Lines of data
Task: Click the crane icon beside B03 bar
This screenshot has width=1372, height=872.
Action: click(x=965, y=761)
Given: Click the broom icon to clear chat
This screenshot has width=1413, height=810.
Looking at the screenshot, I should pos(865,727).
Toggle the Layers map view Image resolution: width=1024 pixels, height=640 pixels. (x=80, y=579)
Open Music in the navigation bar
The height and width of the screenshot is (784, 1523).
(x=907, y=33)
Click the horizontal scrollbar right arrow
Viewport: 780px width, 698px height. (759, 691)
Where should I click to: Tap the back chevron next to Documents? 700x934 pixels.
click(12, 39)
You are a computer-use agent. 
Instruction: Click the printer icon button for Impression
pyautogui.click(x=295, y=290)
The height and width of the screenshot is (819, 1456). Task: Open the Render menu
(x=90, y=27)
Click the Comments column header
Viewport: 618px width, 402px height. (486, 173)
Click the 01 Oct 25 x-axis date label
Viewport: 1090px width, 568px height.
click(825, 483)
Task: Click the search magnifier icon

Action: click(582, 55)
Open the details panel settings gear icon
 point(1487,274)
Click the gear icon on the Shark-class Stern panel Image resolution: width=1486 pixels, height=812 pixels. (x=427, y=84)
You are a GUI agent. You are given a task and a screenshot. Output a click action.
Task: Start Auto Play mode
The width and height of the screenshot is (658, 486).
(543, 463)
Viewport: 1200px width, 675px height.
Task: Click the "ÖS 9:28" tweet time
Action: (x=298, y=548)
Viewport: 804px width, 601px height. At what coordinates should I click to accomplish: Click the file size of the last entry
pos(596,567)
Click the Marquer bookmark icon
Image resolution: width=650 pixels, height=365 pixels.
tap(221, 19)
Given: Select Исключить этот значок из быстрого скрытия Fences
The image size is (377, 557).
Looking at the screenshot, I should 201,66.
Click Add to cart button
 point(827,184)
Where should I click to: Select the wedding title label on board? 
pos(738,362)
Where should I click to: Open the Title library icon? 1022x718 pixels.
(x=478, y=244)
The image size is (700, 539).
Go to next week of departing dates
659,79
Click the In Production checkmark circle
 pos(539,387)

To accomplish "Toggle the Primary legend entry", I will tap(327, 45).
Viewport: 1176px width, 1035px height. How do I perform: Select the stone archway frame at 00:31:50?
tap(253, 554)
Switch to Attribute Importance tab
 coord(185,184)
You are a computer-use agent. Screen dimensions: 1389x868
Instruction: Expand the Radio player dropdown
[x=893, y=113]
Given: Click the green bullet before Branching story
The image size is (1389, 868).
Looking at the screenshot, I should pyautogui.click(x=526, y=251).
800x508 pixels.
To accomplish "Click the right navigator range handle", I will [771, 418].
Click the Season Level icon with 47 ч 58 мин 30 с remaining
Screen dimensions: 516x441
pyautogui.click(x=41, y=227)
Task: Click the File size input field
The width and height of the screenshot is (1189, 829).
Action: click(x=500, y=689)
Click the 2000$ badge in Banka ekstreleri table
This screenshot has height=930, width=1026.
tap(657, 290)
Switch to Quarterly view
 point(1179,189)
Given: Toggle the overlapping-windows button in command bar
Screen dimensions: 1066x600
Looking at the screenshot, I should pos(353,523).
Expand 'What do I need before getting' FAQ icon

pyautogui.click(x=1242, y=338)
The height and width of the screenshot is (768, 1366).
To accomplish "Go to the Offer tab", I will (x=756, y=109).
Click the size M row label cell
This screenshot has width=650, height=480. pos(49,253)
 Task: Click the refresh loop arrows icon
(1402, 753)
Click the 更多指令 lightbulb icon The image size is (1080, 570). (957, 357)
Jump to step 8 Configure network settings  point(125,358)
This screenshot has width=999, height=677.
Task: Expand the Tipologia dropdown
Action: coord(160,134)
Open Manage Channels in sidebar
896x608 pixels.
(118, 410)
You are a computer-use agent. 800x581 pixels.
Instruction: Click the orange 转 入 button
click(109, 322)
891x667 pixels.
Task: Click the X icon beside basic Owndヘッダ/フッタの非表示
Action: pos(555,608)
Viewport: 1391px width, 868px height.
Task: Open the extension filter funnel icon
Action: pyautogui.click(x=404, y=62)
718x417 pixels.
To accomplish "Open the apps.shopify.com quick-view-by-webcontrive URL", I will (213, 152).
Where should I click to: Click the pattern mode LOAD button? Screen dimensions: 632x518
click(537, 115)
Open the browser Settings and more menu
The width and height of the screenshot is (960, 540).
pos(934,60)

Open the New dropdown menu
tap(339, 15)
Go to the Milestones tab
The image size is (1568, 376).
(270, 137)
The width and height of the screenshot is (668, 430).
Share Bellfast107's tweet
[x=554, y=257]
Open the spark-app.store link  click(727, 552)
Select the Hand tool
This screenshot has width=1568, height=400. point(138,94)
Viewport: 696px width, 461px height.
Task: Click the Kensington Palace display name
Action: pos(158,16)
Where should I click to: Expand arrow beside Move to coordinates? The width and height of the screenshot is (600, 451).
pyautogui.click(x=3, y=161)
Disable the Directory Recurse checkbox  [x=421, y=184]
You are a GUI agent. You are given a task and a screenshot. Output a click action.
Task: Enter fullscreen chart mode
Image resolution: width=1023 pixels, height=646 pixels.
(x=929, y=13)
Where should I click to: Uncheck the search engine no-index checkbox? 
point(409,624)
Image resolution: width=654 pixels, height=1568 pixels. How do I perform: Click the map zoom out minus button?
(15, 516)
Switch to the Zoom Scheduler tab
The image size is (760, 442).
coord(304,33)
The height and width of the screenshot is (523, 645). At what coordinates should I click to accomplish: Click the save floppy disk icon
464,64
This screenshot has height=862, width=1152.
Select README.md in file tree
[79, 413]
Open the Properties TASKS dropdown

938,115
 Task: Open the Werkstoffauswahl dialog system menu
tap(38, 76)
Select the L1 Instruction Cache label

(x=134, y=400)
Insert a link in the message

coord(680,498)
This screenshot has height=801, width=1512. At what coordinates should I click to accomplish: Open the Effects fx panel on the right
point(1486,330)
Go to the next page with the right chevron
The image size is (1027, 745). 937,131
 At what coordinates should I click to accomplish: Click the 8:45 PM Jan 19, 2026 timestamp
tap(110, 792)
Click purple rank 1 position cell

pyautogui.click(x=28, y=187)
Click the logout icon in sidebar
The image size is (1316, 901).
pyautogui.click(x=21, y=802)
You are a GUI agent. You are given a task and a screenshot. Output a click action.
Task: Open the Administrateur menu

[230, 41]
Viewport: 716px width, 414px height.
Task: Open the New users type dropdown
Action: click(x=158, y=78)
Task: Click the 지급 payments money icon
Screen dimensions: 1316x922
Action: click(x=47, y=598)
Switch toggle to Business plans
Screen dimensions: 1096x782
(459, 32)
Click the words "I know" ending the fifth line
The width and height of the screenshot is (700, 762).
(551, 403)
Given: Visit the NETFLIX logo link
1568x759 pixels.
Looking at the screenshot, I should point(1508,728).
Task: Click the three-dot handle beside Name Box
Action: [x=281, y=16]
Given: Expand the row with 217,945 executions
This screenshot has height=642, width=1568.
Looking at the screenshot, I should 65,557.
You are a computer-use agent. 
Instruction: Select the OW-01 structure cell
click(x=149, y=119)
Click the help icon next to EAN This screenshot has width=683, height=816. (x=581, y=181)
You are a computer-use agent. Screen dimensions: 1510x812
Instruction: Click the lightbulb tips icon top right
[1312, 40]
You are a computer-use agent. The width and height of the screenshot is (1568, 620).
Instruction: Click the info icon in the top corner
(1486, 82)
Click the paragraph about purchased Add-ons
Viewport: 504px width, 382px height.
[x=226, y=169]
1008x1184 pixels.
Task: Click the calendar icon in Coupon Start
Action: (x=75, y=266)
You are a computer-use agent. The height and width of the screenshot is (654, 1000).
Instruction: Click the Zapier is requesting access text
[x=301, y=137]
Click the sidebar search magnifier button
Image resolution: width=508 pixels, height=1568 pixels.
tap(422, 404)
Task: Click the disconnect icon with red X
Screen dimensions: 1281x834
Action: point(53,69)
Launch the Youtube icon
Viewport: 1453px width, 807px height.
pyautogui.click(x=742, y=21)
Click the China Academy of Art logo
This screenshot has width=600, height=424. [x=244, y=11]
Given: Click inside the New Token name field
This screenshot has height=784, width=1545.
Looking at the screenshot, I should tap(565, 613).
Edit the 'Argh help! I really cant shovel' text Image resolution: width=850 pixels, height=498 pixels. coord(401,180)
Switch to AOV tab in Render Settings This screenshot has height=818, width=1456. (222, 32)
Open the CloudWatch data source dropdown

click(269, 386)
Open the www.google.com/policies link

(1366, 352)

▸ **REQUEST**
Update the lines between the line holding "Click the Comments column header" and the line holding "Click the gear", inclusive, by replacing "icon" with "button" and leaving everything else unchanged. Return only those lines.

▸ **EXERCISE RESPONSE**
Click the Comments column header
Viewport: 618px width, 402px height. (486, 173)
Click the 01 Oct 25 x-axis date label
Viewport: 1090px width, 568px height.
click(825, 483)
Task: Click the search magnifier button

Action: click(582, 55)
Open the details panel settings gear button
 point(1487,274)
Click the gear button on the Shark-class Stern panel Image resolution: width=1486 pixels, height=812 pixels. (x=427, y=84)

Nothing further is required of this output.